Activity list ▸
1/ Echo the passage of the bone scanning abstract below exactly, starting with "Hill, D. S., Naim, S., Powell, R." and going on through "and definitely abnormal.".
2/ Proceed with the abstract on bone scanning after hip replacement, picking up after its final sentence.

Excerpt provided ▸
3-phase Technicium-99m bone scanning in patients with pain in the hip region after cemented total hip replacement: a multicentre series of 100 cases. HIP International, 28(3), 259–265.

3-phase Technicium-99m bone scanning in patients with pain in the hip region after cemented total hip replacement: a multicentre series of 100 cases

Hill, D. S., Naim, S., Powell, R. J., Kinsella, D., Toms, A. D., & Howell, J. (2018).
Hip

The aim of this study was to assess the benefit of a Technetium-99M (HDP) 3-phase bone scan (TPBS) as an additional diagnostic test in the evaluation of pain in the hip region following cemented total hip replacement (THR) surgery.

A retrospective study over a 24-month period was performed comprising 100 patients investigated with a TPBS. Investigations were summarised and analysed, and were classified as entirely normal, possibly abnormal, and definitely abnormal.

Entries supplied ▸
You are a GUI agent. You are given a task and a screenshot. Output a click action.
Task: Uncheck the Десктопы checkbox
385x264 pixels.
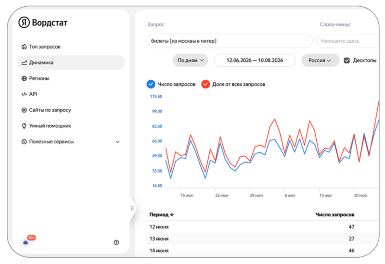(x=347, y=61)
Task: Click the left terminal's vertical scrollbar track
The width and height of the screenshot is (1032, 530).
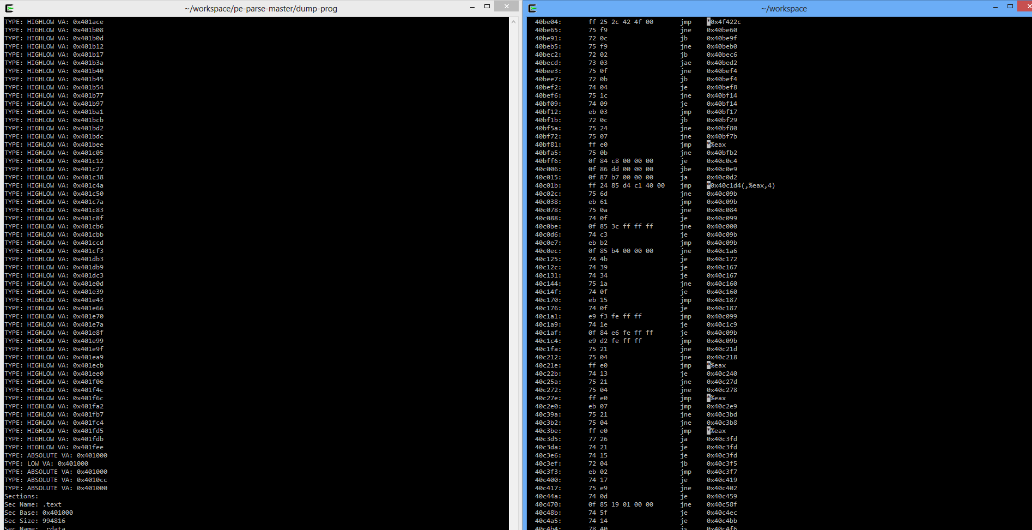Action: [513, 273]
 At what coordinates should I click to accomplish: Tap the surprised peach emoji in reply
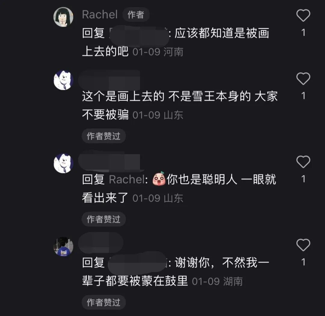[159, 179]
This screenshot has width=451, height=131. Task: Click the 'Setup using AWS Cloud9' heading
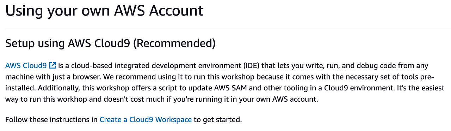tap(68, 43)
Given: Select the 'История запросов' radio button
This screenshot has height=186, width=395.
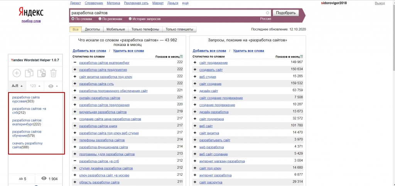Looking at the screenshot, I should click(x=130, y=19).
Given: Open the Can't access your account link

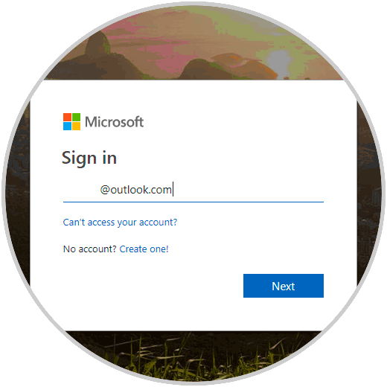Looking at the screenshot, I should click(x=120, y=223).
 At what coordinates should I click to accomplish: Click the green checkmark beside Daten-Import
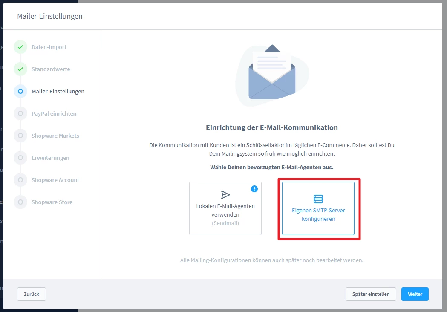tap(20, 47)
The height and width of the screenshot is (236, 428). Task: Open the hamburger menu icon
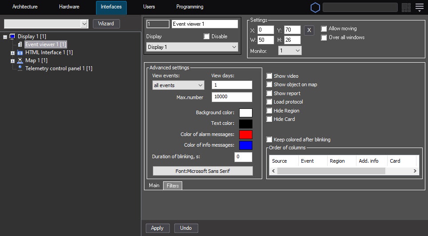pyautogui.click(x=419, y=7)
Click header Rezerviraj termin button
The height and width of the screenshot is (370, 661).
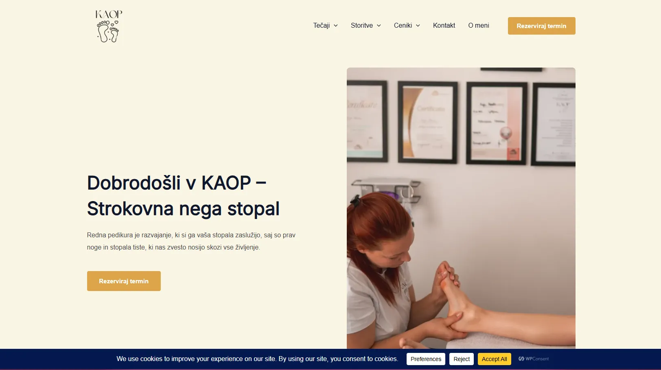541,26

Results for the exercise ▸
1/
Hill, D. S., Naim, S., Powell, R. J., Kinsella, D., Toms, A. D., & Howell, J. (2018).
Hip

The aim of this study was to assess the benefit of a Technetium-99M (HDP) 3-phase bone scan (TPBS) as an additional diagnostic test in the evaluation of pain in the hip region following cemented total hip replacement (THR) surgery.

A retrospective study over a 24-month period was performed comprising 100 patients investigated with a TPBS. Investigations were summarised and analysed, and were classified as entirely normal, possibly abnormal, and definitely abnormal.

2/
45% (45) of TPBSs were reported as being entirely normal, 50% (50) as possibly abnormal, and 5% (5) as definitely abnormal. During the 24-month study period 230 revision THR procedures were performed at our institution; 10% (24) were investigated with TPBS and 90% (206) were not. 29% (7/24) of patients investigated with a TPBS that subsequently underwent revision THR surgery had an entirely normal preoperative TPBS. 84% (38) with an abnormal TPBS were managed conservatively. A TPBS had a sensitivity of 29% (95% confidence interval (CI), 13%-51%) and a specificity of 50% (95% CI, 38%-62%) in the detection of infection, or loosening with concurrent infection.

A TPBS should only be considered following clinical evaluation, serological investigation, diagnostic imaging and microbiological analysis of fluid obtained from arthrocentesis by a specialist revision arthroplasty surgeon. A TPBS may be useful in the situation where abnormal serology is present, but where repeated joint aspirations samples are inconclusive.